Why are all 4-digit Fredholl numbers composite?

Fredholl numbers are number, which have 2 different digits, equal number of each one, and zero cannot be the first digit. Some examples of fredholl numbers are: 355533 and 4141.
233233, 535351 or 055050 are not fredholl numbers.  

In case of 4 digit numbers let’s look at the possible forms of Fredholl numbers:

They have to be one of the following: xxyy, xyxy, xyyx 
We can write above numbers as:
\( xxyy= x*1100 + y*11 = x*11*100 + y*11 = 11 (100x+y) xyxy=\\= x*1010 + y*101 = x*101*10 + y*101 =\\= 101 (10x+y) xyyx=x*1001 + y*110 = x*11*91 + y*11*10 =\\= 11 (91x+10y) \)

All 4-digit Fredholl numbers are composite because they will be divisible by either 11 or 101. 

yxyx is the same case as xyxy. yyxx would be the same as xxyy, and yxxy is the same as xyyx. In all cases the first digit’s domain is {1,2.9}, and second’s digit domain is {0,1,9}, it doesn’t matter if first is called x or y, they have the same proprieties.

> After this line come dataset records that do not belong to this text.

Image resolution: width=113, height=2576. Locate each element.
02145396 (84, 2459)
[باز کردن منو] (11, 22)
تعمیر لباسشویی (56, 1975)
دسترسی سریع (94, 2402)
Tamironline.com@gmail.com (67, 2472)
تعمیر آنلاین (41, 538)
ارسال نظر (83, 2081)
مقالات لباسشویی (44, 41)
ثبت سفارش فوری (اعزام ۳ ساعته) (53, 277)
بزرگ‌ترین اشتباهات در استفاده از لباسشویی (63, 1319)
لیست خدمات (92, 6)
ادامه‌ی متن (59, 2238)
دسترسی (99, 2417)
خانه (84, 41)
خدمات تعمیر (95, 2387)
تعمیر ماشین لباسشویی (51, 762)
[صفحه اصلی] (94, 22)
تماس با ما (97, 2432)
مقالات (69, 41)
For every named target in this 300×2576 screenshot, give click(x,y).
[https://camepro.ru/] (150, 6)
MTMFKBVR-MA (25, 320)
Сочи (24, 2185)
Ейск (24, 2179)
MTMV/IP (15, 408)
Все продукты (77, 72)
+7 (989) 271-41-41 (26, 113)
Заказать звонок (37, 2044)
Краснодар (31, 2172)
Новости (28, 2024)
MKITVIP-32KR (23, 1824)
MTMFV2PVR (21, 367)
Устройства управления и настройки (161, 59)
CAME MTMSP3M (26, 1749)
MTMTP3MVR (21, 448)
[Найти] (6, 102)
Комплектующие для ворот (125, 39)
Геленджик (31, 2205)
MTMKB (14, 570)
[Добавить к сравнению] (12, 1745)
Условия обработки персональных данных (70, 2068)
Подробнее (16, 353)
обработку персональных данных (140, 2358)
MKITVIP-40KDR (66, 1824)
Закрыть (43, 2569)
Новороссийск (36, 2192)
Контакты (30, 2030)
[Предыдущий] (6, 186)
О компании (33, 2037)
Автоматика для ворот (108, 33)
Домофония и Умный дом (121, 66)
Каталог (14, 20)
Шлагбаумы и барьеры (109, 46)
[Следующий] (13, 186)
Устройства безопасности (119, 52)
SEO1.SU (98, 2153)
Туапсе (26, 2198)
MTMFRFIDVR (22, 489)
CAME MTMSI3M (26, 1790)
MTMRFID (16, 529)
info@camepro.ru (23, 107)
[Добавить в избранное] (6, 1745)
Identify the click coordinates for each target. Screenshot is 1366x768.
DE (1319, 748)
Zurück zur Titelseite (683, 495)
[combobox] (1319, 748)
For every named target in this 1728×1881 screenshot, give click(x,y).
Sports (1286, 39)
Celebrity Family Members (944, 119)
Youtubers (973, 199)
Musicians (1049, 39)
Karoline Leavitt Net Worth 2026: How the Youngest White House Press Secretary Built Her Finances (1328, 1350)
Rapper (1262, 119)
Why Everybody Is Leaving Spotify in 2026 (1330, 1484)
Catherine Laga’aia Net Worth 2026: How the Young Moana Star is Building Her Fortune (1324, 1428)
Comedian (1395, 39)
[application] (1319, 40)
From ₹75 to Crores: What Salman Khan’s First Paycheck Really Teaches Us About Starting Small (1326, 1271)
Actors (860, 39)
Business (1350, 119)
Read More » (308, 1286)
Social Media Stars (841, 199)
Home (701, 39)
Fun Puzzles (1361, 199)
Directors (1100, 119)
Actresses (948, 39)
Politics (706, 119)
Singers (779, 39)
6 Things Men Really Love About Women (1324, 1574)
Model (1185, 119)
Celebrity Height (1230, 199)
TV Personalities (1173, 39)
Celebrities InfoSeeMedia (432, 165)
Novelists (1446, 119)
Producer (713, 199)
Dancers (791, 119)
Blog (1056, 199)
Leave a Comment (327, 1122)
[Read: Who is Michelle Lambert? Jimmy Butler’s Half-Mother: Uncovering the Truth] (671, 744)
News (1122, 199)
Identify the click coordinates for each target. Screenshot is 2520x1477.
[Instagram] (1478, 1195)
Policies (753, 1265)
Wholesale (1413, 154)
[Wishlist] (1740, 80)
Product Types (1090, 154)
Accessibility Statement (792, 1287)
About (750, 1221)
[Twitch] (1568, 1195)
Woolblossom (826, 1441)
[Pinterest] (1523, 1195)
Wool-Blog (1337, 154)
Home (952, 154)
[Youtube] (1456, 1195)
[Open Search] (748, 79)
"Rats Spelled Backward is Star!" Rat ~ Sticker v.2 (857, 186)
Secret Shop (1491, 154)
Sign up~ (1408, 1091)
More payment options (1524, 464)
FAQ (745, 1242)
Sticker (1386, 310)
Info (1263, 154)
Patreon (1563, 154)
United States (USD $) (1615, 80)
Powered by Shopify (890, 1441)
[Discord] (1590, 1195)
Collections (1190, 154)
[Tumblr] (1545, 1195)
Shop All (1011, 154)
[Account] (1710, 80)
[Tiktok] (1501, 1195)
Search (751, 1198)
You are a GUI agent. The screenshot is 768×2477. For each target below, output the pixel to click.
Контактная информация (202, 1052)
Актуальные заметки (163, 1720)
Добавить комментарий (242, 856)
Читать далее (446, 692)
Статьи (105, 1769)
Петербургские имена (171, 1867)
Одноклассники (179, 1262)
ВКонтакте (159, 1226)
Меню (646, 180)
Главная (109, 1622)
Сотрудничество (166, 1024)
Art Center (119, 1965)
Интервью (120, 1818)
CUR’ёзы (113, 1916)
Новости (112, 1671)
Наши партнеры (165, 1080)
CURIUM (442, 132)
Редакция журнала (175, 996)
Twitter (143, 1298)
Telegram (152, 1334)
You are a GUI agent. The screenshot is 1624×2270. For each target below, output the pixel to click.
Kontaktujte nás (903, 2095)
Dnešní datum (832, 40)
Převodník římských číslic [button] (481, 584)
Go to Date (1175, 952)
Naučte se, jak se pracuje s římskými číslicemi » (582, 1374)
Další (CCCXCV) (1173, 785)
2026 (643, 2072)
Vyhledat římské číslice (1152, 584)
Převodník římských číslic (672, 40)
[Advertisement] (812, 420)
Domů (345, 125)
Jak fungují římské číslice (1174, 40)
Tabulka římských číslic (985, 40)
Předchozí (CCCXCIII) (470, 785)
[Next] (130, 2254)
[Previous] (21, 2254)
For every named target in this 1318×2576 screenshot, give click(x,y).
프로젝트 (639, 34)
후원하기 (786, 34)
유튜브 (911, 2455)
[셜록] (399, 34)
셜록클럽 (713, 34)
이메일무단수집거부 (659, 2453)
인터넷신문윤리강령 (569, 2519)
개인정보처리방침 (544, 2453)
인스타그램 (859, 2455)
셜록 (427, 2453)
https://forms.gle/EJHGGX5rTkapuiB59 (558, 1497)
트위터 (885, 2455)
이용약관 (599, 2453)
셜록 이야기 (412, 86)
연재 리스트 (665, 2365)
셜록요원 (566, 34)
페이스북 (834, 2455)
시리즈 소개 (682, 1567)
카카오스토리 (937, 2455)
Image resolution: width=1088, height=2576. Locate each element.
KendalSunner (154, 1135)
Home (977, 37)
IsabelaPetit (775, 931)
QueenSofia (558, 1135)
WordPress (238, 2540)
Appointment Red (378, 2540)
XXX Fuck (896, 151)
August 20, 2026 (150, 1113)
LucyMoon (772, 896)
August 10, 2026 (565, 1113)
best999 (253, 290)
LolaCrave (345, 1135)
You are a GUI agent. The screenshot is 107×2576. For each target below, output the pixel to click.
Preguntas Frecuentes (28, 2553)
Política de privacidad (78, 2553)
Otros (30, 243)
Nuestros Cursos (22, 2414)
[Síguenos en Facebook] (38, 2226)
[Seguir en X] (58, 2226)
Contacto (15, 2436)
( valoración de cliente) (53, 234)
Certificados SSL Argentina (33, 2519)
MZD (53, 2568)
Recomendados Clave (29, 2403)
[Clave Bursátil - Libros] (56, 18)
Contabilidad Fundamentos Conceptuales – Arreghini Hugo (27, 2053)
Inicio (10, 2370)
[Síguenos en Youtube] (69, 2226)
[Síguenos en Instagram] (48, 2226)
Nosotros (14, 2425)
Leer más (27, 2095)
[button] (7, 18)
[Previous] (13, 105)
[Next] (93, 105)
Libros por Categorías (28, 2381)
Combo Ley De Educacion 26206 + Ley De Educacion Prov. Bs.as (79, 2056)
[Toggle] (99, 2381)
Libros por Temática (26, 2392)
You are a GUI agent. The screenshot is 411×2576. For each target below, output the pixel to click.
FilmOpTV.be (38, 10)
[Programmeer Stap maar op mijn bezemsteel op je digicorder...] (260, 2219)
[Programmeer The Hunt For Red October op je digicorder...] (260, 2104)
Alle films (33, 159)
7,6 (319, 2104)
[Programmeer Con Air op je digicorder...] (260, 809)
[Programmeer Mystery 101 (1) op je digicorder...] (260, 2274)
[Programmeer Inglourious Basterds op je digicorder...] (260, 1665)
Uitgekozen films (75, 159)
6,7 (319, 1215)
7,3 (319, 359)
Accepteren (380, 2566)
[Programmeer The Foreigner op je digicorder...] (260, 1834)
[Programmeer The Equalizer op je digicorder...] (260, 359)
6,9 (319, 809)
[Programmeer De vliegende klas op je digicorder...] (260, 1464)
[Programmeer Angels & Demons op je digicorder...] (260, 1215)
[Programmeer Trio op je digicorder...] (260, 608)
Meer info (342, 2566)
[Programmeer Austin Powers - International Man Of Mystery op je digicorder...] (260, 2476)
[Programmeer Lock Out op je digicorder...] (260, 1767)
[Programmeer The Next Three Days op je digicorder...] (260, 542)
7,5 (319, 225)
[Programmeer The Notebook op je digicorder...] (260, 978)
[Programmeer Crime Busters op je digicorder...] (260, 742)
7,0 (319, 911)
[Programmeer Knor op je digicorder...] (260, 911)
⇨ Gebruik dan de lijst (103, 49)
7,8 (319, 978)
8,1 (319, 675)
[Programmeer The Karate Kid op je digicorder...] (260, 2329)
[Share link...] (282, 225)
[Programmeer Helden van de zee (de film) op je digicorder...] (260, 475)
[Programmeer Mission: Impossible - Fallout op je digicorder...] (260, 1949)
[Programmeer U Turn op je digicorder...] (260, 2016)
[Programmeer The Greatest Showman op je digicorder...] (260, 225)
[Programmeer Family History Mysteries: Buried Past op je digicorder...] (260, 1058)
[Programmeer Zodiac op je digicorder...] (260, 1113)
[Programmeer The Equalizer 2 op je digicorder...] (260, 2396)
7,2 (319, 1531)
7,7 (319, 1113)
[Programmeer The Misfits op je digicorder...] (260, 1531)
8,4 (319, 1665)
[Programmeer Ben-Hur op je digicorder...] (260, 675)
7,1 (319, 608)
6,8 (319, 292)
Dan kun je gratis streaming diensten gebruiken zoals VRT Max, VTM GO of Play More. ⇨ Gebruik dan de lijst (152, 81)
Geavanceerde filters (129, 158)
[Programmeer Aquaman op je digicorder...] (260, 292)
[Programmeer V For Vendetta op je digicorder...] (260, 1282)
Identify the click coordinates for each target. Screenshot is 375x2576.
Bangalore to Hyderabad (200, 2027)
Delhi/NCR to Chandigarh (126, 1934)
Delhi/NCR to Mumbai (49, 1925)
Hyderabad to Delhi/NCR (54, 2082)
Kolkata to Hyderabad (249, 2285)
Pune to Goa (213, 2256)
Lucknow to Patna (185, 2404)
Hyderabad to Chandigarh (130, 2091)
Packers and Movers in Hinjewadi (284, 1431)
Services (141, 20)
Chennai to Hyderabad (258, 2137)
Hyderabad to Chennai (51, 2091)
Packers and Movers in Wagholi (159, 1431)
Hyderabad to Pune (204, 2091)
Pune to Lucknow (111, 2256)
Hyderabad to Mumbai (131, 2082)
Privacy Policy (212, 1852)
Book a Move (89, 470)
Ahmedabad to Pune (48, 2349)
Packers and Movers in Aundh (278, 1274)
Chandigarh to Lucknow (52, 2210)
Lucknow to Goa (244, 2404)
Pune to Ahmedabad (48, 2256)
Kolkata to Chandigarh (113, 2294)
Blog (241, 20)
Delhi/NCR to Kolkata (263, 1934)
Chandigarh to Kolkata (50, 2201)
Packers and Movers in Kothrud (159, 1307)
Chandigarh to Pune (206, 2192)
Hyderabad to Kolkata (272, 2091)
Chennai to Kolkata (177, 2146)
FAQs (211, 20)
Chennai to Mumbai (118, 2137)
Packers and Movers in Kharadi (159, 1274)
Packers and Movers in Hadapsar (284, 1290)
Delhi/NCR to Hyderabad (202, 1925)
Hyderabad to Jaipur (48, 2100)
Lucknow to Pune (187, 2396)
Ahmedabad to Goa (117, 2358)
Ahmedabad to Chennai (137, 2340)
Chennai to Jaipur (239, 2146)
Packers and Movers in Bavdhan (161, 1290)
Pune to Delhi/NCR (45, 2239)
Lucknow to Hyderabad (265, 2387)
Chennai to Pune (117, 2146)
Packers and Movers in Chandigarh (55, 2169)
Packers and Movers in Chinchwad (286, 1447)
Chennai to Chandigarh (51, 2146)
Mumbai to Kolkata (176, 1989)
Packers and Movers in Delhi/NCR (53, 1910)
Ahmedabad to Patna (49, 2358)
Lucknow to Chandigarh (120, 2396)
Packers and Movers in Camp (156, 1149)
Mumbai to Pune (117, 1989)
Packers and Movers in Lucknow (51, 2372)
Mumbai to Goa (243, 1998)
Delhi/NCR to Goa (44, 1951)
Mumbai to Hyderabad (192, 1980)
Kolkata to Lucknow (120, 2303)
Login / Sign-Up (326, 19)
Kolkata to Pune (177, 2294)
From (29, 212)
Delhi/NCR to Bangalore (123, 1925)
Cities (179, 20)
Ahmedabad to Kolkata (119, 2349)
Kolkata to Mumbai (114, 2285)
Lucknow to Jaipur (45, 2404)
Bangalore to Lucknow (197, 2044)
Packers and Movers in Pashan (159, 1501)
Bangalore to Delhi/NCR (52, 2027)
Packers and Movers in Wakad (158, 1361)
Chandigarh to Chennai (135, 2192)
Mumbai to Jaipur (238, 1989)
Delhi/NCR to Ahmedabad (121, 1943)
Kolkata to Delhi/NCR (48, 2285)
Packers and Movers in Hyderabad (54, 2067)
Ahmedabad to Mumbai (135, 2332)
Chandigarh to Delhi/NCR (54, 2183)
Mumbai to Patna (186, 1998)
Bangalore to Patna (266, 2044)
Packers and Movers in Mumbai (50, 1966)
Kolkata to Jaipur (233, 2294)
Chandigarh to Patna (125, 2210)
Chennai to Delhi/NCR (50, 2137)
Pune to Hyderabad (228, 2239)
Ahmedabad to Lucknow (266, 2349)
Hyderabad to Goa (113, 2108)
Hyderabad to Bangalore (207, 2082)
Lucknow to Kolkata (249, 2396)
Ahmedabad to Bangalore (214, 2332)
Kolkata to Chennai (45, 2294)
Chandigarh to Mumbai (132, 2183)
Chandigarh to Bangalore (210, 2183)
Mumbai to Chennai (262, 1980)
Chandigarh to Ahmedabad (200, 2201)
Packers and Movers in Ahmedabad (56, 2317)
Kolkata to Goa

I don’t understand. Why do you multiply x by 1100 or whatever and add y multiplied by 11? Someone please explain! xx

Ok let me explain. Number xxyy is for example 1188, 5500, 8811. I’ll explain it on 1188. You can write 1188 as 1*1000+1*100+8*10+8. But 1*1000+1*100+8*10+8 can also be written as 11*100+11*8=11(100+8). This means that 1188 is not prime, because it can also be divided by 11. This is the case for every 4-digit fredholl number. 9922=11(900+2), 5500=11(55+0) and so on.